Boyd closes his eyes and lets out a long, shaky breath, then sucks it back in when he feels Raylan's mouth on his. He pulls back slightly and says, "What the hell are you doing, Raylan?"

"Trying to distract you. Did it work?" 

"Well... I suppose it did. Man, it's been a long time." He smiles at Raylan. "Try it again, if you want." 

"Alright," Raylan says, smiling back at him, and he does. They make out for a little while, and mostly it's just sweet, and a little sad. There's no question of it going further, even setting aside Boyd's likely imminent transformation. Still, it's a nice way to end things, if this is to be the end. 

Raylan's hand is on his face, and in his hair, and they're looking at one another in the dim light. He wants to tell Raylan thank you, and that he's missed him. He opens his mouth to do that, but no words will come. A piercing, white hot pain suddenly feels like it's splitting his head in half, and he sees Raylan jerk back from him. 

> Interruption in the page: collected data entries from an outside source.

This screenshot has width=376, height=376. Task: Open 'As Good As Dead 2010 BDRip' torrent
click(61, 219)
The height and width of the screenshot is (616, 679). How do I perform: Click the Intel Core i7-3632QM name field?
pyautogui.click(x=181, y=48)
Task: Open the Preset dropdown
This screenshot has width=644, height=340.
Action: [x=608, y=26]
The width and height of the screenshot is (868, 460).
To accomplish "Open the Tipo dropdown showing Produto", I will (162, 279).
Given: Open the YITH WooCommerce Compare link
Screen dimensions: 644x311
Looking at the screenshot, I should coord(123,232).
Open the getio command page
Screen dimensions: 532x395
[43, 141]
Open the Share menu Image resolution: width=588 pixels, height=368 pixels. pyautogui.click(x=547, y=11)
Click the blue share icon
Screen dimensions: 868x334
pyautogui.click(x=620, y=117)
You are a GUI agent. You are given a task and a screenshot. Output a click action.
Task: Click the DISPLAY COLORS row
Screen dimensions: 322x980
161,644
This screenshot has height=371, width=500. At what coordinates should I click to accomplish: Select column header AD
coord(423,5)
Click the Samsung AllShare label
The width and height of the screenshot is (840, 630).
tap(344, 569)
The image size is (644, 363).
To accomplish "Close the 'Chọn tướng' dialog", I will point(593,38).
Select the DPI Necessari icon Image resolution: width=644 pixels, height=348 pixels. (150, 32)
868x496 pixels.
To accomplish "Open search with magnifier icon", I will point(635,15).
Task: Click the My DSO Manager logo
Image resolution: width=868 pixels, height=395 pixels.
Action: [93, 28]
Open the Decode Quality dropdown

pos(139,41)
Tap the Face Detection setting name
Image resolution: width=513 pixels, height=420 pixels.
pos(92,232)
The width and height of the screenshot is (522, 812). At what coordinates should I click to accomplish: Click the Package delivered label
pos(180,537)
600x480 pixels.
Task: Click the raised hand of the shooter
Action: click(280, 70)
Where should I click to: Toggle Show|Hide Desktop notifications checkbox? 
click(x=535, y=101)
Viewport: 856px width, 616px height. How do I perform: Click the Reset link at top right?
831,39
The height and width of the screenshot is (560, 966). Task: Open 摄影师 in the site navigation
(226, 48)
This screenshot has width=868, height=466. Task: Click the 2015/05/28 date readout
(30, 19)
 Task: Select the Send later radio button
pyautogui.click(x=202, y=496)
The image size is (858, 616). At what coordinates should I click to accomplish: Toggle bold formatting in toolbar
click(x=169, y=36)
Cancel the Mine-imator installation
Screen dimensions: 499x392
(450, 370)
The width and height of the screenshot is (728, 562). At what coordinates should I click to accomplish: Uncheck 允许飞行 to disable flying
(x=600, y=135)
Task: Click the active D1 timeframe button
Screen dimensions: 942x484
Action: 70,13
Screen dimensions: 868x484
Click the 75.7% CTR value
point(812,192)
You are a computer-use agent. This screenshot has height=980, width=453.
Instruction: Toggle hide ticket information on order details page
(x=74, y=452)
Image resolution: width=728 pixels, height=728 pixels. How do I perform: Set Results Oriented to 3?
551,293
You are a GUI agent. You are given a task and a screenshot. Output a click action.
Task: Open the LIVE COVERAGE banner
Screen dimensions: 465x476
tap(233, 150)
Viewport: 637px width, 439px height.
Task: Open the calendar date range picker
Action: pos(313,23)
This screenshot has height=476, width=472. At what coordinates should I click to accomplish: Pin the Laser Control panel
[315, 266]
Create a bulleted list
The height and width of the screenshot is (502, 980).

Raylan is standing, hand at his hip, staring with wide eyes. Boyd is hoping that his mind leaves him soon, because he doesn't want to see this, doesn't want to know it.

Raylan takes a few steps back towards the bed, and Boyd sees everything in the most vivid detail he's ever experienced. Even in the low light, he can see the weave of the fabric of Raylan's shirt, the smudge of ash on his temple, his damp, red-rimmed eyes. 

Boyd's hands and feet are going numb now, and there's pain all through the rest of him. He knows he's Dying. There's no natural death first, with this, although the autopsies have shown that the people who have turned were, in fact, truly dead when they were still walking around.

He wants so badly to shout at Raylan, to get it over with, to make it stop. This is the end he'd spoken of, this was it. 

Boyd watches Raylan pull, and aim the gun at his head. "I'm sorry, Boyd. Goodbye." He blinks hard, then-


End file.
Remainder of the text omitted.